WORK INSTRUCTIONS → Copy exactly, and only, the lines from the line containing "The height and" through the last line of the records below, both included, and leave out any pictures.

[Stored data]
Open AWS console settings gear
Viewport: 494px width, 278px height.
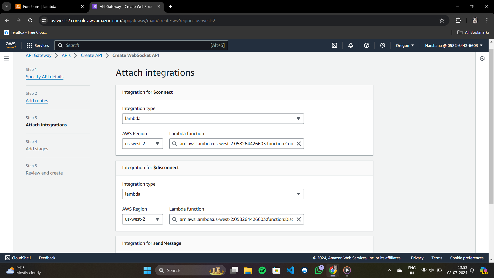click(382, 46)
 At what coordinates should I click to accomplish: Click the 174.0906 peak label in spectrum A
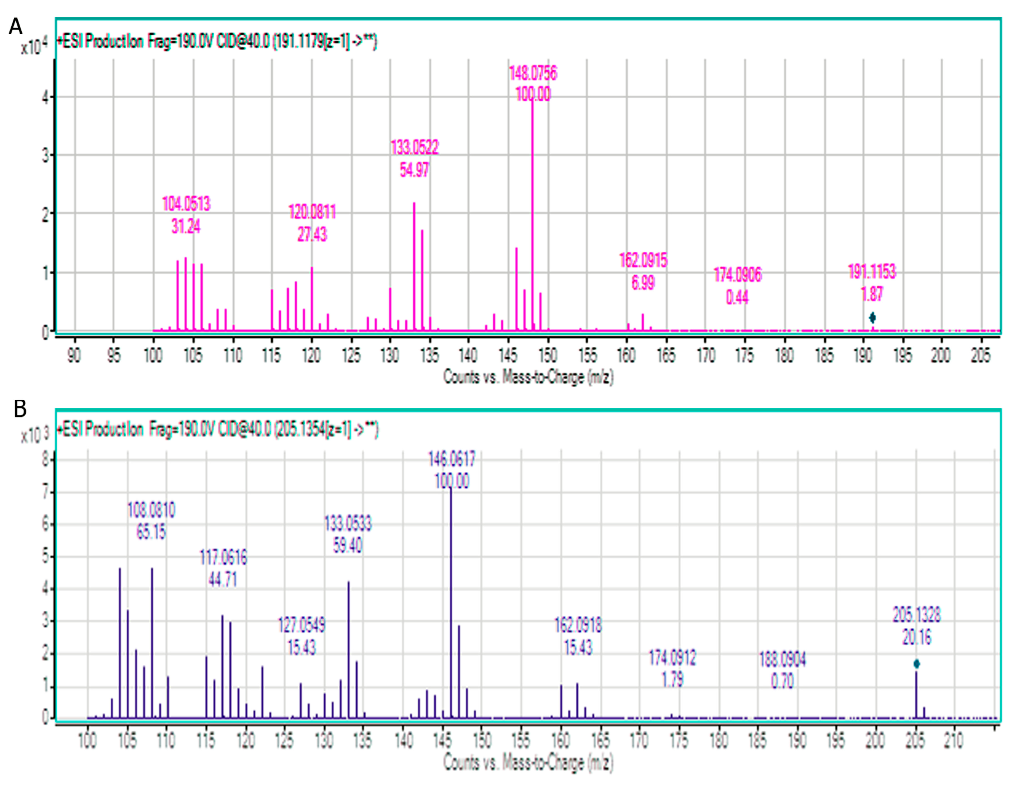tap(738, 275)

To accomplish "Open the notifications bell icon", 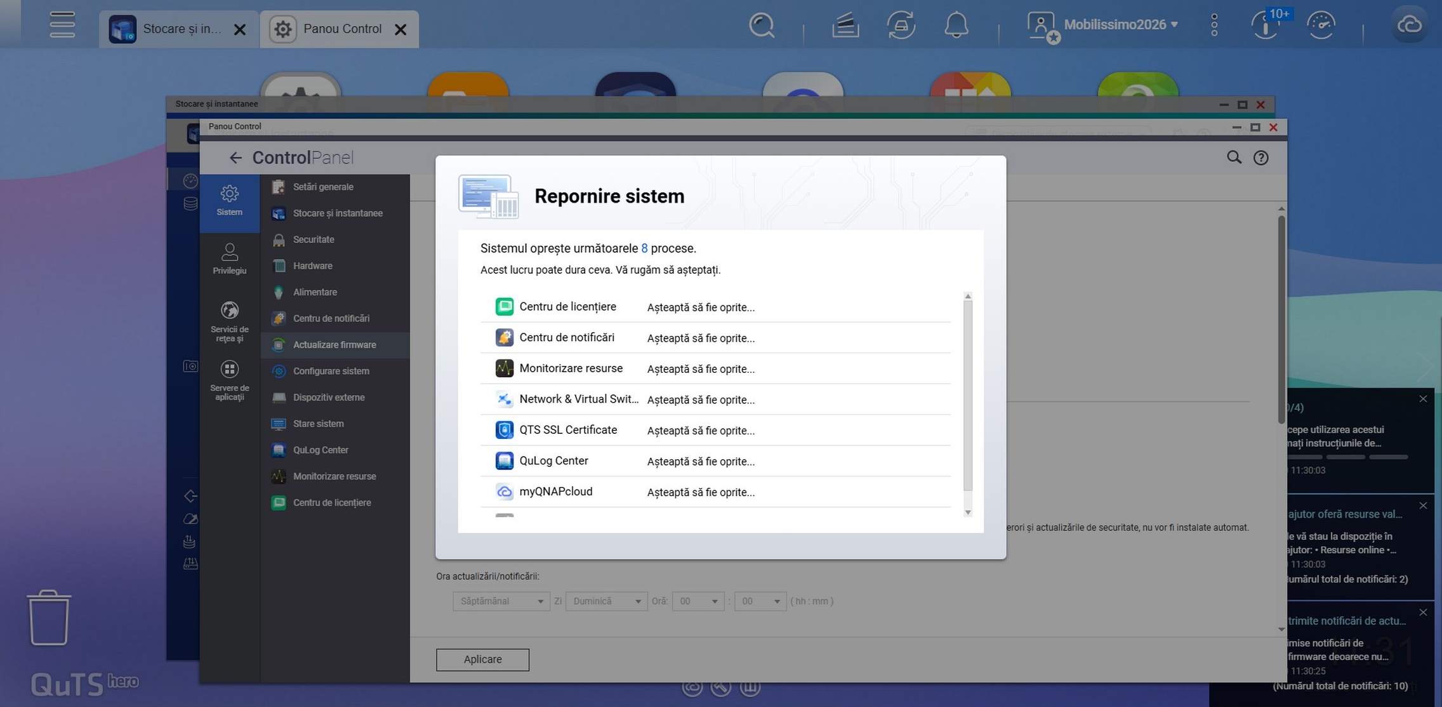I will click(956, 25).
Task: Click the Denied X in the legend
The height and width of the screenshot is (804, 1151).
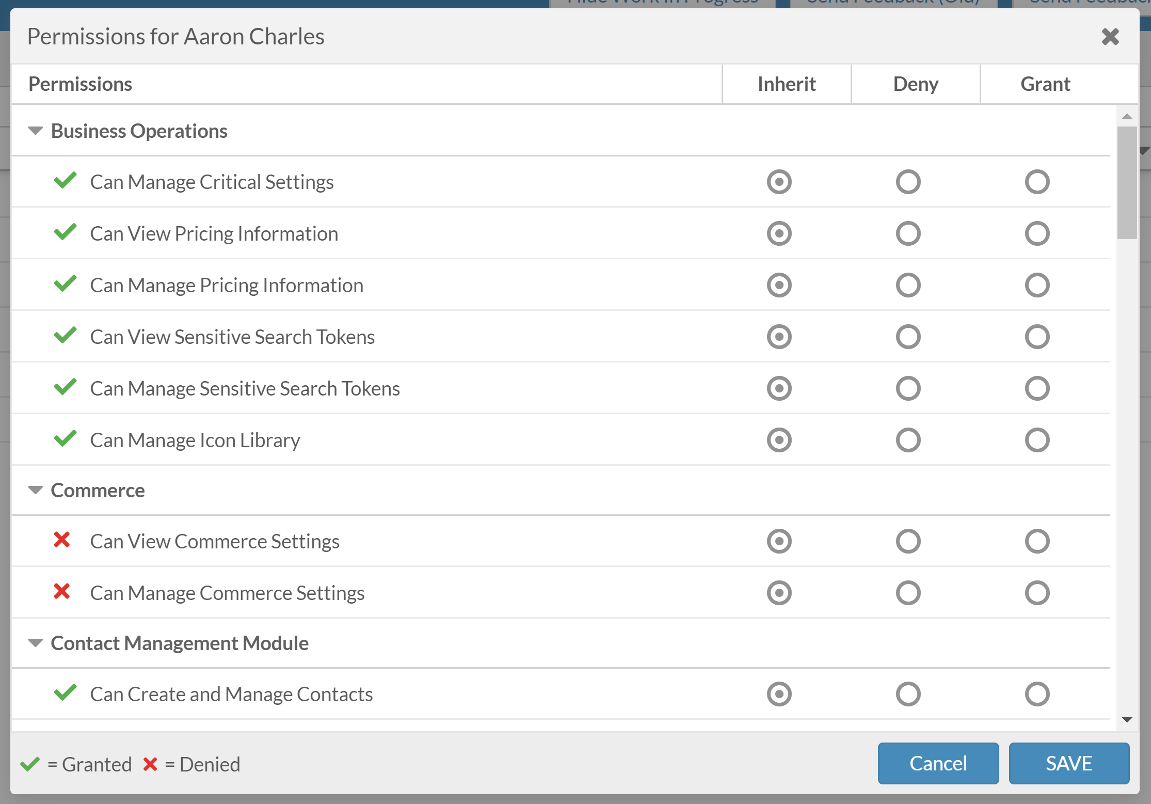Action: 150,764
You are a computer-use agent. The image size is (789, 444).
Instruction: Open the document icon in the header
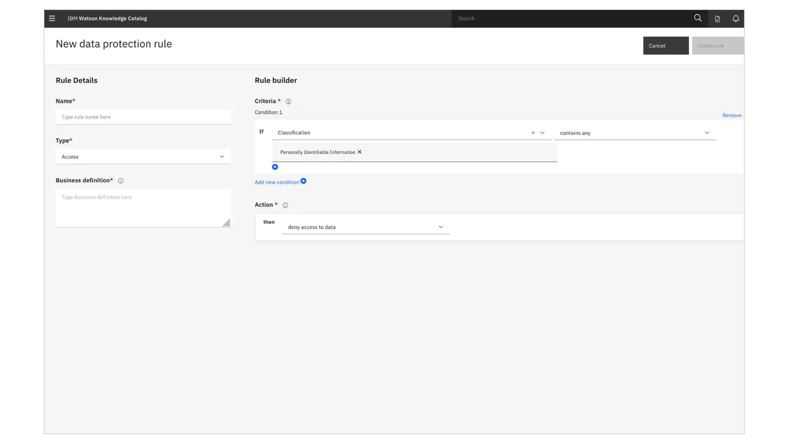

FINISHED EXERCISE →
The height and width of the screenshot is (804, 1151).
Action: 150,764
You are a computer-use agent. The image size is (789, 444).
Instruction: Open the document icon in the header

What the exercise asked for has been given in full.